# Dataset

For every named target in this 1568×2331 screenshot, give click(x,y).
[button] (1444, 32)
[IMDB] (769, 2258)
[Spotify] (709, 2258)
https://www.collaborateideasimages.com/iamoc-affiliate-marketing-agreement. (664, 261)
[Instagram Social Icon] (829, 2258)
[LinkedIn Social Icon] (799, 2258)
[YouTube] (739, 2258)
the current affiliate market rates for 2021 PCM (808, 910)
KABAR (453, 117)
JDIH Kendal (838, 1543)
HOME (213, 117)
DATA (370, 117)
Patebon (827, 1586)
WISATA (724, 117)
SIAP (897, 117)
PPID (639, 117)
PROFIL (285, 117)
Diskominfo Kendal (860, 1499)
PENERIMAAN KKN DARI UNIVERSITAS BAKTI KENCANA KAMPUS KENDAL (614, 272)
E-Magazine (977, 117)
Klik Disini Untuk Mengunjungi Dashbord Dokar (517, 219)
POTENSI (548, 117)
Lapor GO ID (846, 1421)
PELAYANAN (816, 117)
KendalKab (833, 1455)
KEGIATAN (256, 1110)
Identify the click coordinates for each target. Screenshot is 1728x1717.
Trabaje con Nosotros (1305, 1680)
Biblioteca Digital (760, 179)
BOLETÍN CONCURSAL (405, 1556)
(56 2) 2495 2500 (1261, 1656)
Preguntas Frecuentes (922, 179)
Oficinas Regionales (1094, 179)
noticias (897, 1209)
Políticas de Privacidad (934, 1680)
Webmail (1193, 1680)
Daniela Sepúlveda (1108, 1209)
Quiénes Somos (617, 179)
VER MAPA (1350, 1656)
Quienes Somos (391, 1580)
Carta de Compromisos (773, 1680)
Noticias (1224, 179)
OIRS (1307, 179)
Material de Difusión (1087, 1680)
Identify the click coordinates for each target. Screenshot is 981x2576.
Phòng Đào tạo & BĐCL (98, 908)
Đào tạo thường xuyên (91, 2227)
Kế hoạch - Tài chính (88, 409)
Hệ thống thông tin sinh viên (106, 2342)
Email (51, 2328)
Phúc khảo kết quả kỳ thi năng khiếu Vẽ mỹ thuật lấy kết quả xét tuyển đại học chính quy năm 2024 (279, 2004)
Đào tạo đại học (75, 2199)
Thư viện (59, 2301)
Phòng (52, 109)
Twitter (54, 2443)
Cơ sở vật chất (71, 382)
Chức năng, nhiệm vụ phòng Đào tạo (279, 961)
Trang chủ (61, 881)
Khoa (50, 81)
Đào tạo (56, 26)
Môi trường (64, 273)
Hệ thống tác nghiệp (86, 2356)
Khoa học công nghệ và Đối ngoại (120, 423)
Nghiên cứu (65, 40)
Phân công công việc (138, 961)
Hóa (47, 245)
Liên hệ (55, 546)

# Task details
Start at the line containing "Chức năng, nhiệm vụ phòng Đào tạo (279, 961)" and return each line up to and including the last line of the material.

# Reply to the task
Chức năng, nhiệm vụ phòng Đào tạo (279, 961)
Trang chủ (61, 881)
Khoa (50, 81)
Đào tạo (56, 26)
Môi trường (64, 273)
Hệ thống tác nghiệp (86, 2356)
Khoa học công nghệ và Đối ngoại (120, 423)
Nghiên cứu (65, 40)
Phân công công việc (138, 961)
Hóa (47, 245)
Liên hệ (55, 546)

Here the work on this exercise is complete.